• EXERCISE INSTRUCTIONS: Across these entries, report how many lines include the string "agent", with nothing but the number.

• SUPPLIED INFORMATION:
▽

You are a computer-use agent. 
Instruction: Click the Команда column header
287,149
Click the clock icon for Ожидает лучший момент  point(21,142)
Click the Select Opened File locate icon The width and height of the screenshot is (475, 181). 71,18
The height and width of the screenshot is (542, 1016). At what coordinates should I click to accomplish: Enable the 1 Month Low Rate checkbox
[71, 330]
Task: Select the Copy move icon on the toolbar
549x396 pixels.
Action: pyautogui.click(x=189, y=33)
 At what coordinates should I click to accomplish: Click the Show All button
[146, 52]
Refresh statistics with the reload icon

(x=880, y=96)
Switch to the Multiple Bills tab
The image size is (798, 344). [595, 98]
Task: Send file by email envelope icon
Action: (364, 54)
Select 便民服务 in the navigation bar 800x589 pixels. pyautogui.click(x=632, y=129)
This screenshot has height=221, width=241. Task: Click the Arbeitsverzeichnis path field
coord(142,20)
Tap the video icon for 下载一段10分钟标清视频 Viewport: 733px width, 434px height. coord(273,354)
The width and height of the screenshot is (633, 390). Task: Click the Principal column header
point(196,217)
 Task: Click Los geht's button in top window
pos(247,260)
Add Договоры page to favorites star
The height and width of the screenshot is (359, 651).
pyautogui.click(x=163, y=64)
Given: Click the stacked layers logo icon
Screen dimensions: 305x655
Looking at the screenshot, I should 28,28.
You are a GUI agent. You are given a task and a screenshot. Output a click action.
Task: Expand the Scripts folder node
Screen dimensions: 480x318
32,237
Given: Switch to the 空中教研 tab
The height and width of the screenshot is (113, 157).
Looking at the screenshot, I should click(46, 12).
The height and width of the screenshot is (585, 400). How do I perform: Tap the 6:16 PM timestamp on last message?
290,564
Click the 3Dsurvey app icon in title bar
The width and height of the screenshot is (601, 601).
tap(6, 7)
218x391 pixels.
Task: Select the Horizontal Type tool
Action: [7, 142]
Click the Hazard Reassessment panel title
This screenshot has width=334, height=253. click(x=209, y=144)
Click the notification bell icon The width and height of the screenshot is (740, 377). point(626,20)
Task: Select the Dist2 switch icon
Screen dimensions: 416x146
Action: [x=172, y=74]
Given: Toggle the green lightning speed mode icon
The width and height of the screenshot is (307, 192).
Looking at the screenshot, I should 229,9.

△

• RESULT OF THIS EXERCISE: 2